When I first started to write my book, I wanted to cover all of this. But frankly, it’s a huge pain and makes for an unwieldy and confusing narrative. So, it will diverge pretty seriously from real events. Never fear- there will still be plenty of fighting and big battles, though! Just not these particular fights and battles.

This is what really happened:

Ferdinand II
Ferdinand II

By the time the Bohemians rebelled, the Habsburg Emperor Matthias was old and not very with it. As his presumed successor, future Ferdinand II  worried that the old guy would simply give in to the Bohemians. Matthias had been ruling with the help of Cardinal Khlesl, his chief minister. In a bloodless coup, Ferdinand simply had Khlesl arrested and locked up in an alpine castle. From then on, he was in charge.This ensured the support of Spain, Habsburg relatives who had long been concerned about the declining prestige of the Empire, as well as the decline in Catholicism.

Even though Savoy only sent 2000 troops to help the rebels, their commander was far more valuable. Ernst von Mansfeld was a very experienced mercenary commander, and quickly besieged and took the city of Pilsen in eastern Bohemia which had refused to join the rebellion.

Ernst von Mansfeld
Ernst von Mansfeld

With Spanish financial assistance, Ferdinand raised an army commanded by a Count Bucquoy. Bucquoy and Manseld jockeyed for position, but Mansfeld managed to trap Bucquoy inside Budweis (some people do find beer worth fighting over!) going on to threaten Austria proper before being forced to fall back for the winter. For a few months, more negotiations were attempted to stop the fighting, but in the spring, Emperor Matthias died, and all bets were off.
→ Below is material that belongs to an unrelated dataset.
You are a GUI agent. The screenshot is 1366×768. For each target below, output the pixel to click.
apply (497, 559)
Ferdinand took over, but there were a lot of people in the Austrian hereditary lands that preferred Archduke Albrecht instead (It’s okay- you don’t need to know who he is). Some rebelled outright, some just complained, but in any case, Ferdinand had a lot of trouble on his hands.  Not least of which was the fact that Thurn (the Bohemian rebel military commander)  and the bulk of the rebel army stood at the gates of Vienna. Thurn wasn’t well-prepared for a siege and was hoping that restless nobles within Vienna would start an internal rebellion. Spanish forces arrived just in time, and Thurn was forced to fall back.
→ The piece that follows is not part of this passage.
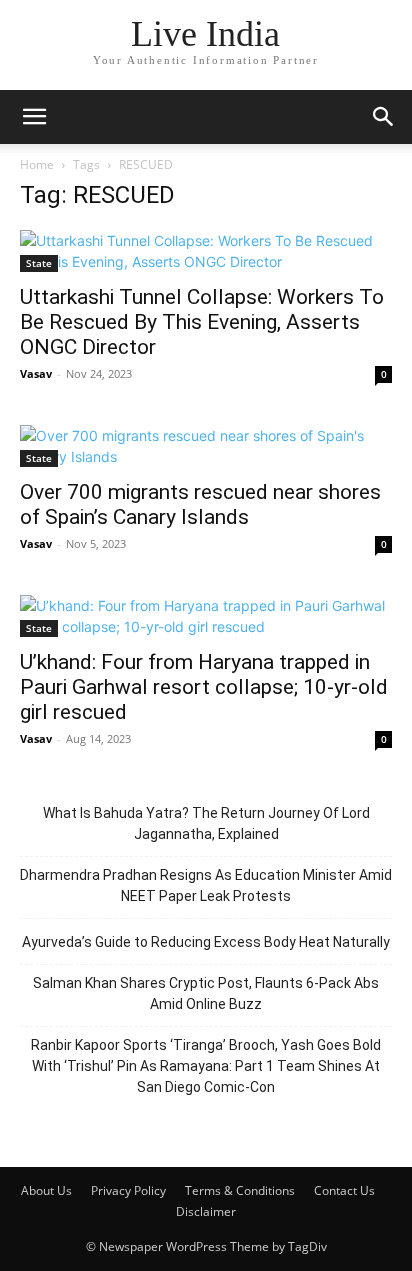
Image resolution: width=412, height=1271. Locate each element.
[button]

Once it was decided that Ferdinand would not do as king and that a Protestant prince should be chosen, the Bohemian Estates had to find someone willing to take the job. You’d think that a lot of people would jump at the chance to be king of a sizable country, but since anyone doing so was bound to really tick off the Emperor, the job was not in high demand.
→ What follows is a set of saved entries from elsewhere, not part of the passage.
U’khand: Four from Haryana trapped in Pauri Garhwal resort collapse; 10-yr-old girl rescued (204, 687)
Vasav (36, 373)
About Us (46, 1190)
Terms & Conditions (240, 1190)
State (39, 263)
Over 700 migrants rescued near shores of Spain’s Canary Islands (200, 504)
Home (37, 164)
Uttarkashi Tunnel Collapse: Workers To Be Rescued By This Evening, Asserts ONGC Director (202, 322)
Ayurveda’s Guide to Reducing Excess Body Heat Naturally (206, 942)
The Bohemians initially hoped for someone powerful and experienced, like the Elector of Saxony, but he was not the least bit interested. After more hemming and hawing, the job was finally offered to Frederick, Elector of Rhineland-Palatine.  Frederick was considered senior among the electors although he was only 25. He was also head of the Protestant Union and his father-in-law was James I of England who was a potential powerful ally.

Frederick V as King of Bohemia
Frederick V as King of Bohemia

Frederick took the job, and at first the Bohemians were very excited about him and his glamorous young wife, Elizabeth. Enthusiasm soon wore off as it became clear that Frederick’s devout Calvinism clashed with local Lutheranism. In addition, neither he nor his wife, nor most of the court he brought with him from Heidelberg spoke Czech or understood any of the local customs. It was an uncomfortable fit. Still, it was better than the alternative, which was conquest and domination by the now very ticked-off Ferdinand.

You probably have a headache by now: I know I do! So, this will continue soon so you can find out what happened when a cocky youngster squared off with the Empire.  Just in case you’re wondering, Ferdinand does not turn out to be Frederick’s long-lost father. Although that would have been a tidy way to wrap things up.